Derby changed its zoning regulations and guidelines in early 2022 to allow for mixed-use development, a format that is gaining popularity among developers – and a Knebel noted that it came up in the discussion of several potential projects ( i.e., 55th and Rock).
“We have discussed with others the possibility of doing residential development in some of the areas currently zoned commercial, but they have not filed. [for] all of that for now,” Knebel said. “Seeing a development like this in Andover leads me to believe that a similar type of development will likely head into Derby at some point in the future.”
No official mixed-use development plans may have been submitted to the planning commission yet, but Knebel noted that some elements of the final phase of the STAR bond project would qualify. These have yet to be considered, although Knebel said apartments and senior housing to be included in the scheme would be the most common form of horizontal mixed-use development.
Developer Rick Worner said these elements were added to the final stage (approved earlier this year) following comments from Lieutenant Governor David Toland that the Kansas Department of Commerce would be “more receptive” to development projects. STAR obligations if they were mixed-use.
“He thought mixed-use developments made the whole development more viable,” Worner reported.

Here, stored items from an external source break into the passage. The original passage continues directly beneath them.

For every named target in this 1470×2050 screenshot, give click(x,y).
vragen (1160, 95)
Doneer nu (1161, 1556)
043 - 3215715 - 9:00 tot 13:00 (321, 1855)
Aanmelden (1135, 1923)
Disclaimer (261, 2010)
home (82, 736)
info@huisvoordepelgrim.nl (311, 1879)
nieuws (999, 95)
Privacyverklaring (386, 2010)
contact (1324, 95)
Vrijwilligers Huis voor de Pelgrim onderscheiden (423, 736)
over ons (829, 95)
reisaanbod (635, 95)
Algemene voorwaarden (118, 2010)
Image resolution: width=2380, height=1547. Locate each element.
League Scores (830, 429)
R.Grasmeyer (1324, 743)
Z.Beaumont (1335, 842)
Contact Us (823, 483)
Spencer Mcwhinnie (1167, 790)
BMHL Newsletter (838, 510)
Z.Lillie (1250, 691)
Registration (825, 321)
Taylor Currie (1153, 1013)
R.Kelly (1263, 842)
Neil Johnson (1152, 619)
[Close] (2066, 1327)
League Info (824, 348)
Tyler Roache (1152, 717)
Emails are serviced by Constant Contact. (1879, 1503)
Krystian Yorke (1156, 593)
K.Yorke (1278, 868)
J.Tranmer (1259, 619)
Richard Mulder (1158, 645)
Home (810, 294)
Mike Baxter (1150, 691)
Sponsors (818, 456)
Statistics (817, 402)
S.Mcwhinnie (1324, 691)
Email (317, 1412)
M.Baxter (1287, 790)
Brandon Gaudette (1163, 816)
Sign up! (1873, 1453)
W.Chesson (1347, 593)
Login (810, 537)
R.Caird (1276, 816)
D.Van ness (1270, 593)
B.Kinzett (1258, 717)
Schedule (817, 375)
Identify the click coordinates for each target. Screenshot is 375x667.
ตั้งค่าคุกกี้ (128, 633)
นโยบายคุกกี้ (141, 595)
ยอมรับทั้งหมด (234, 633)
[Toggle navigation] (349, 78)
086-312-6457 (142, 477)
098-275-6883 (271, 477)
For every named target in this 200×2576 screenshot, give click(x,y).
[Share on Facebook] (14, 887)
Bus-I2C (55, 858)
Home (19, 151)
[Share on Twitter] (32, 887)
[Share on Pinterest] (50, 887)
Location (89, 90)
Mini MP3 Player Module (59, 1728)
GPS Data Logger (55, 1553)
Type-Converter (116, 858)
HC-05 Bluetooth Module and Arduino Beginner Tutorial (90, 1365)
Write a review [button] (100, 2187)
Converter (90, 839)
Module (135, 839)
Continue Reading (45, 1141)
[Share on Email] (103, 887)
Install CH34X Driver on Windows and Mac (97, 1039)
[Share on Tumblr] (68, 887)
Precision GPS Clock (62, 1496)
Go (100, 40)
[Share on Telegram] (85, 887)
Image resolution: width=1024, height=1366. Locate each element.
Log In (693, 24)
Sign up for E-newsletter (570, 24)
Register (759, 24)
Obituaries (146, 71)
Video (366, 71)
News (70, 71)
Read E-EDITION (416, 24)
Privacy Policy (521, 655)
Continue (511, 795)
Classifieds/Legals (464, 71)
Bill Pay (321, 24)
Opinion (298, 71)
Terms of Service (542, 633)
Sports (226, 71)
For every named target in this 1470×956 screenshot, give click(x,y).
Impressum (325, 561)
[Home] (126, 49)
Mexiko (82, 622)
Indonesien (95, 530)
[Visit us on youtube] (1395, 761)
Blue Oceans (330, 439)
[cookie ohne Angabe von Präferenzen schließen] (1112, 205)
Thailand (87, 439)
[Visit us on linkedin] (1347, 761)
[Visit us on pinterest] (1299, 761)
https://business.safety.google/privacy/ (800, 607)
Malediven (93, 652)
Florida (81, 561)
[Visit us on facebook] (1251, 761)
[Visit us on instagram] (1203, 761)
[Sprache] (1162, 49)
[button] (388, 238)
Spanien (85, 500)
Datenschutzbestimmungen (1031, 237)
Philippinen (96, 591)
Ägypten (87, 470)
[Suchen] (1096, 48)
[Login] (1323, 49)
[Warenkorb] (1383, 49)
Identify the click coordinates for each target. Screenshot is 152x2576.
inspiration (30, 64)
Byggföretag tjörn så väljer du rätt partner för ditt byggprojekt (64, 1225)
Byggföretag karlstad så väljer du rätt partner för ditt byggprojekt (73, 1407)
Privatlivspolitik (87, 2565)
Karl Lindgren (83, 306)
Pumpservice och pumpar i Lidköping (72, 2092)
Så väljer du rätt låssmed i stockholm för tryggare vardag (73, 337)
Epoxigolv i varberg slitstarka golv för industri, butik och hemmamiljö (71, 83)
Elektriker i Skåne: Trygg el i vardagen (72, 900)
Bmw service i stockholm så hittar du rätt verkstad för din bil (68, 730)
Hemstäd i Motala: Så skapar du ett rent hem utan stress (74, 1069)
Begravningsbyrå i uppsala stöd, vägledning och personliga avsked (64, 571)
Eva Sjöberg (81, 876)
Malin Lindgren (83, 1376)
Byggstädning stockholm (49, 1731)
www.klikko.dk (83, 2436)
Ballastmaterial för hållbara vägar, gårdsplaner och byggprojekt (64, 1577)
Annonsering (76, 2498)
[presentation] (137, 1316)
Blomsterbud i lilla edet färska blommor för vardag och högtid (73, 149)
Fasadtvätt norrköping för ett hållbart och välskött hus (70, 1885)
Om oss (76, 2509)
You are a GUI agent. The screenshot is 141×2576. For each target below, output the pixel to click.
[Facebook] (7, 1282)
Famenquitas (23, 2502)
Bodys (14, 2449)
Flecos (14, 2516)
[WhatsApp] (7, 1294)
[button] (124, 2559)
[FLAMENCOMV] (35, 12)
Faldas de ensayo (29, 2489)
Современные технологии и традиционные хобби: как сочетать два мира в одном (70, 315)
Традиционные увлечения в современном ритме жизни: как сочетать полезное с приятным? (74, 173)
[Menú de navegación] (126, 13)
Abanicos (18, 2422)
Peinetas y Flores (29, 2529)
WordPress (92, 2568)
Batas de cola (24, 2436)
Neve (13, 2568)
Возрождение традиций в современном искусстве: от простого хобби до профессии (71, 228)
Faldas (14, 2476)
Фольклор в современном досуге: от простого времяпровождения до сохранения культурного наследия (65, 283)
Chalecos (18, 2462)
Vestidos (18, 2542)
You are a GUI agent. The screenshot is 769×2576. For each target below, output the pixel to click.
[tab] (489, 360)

Although not a requirement, Worner took that suggestion and pursued the additional residential elements of Derby’s STAR bond project – something not uncommon. The Legends and Prairiefire STAR bond projects, located in the Kansas City metro, now include apartment complexes.
In addition to the benefits of creating an integrated customer base for commercial developments, mixed use can also address some of the housing needs highlighted in the study recently adopted by the city.
Derby’s recent housing study highlighted additional rental units as part of current market needs, which Worner also noted in the data – Derby having high occupancy and low vacancy . Considering this, he noted that the apartments are intended to appeal to a wide variety of customers.
“It will be a large category of apartments because [Derby’s] the occupancy rate is so high; it’s a strong market,” Worner said.
Construction of these apartments is expected to begin in 2023.
While residential developments often include a diverse housing stock to similarly attract a wide range of buyers, Knebel noted that such developments (such as the ongoing Sterling East addition) do not constitute official development for use. mixed – focusing only on residential needs.
As for the volume of housing needed based on the needs assessment, Knebel noted that mixed-use development is also unlikely to be the first tool to turn to. However, growing demand and popularity has led the city to make it an option.
Although he may not be able to fully meet Derby’s housing demand, Knebel said mixed-use developments can bring variety to the market. Additionally, according to the comprehensive Vision Derby 2040 plan, it is seen as an aid to infill development – something Chairman Mitch Adams alluded to at the last planning commission meeting.
In a presentation of the Housing Needs Assessment, City Manager Kiel Mangus also highlighted the limited amount of land available for development in Derby. In line with this, Knebel noted that mixed-use development in Derby is not really a matter of if but when.
“If Derby is to continue to take advantage of all of its opportunities for growth, it must allow for this type of development in its community,” Knebel said. “This type of development can often, depending on how it is built, meet residential needs. There is a market that wants this type of residential setting, and we don’t offer it here. The more variety Derby offers, the more opportunities we have to grow the community and population.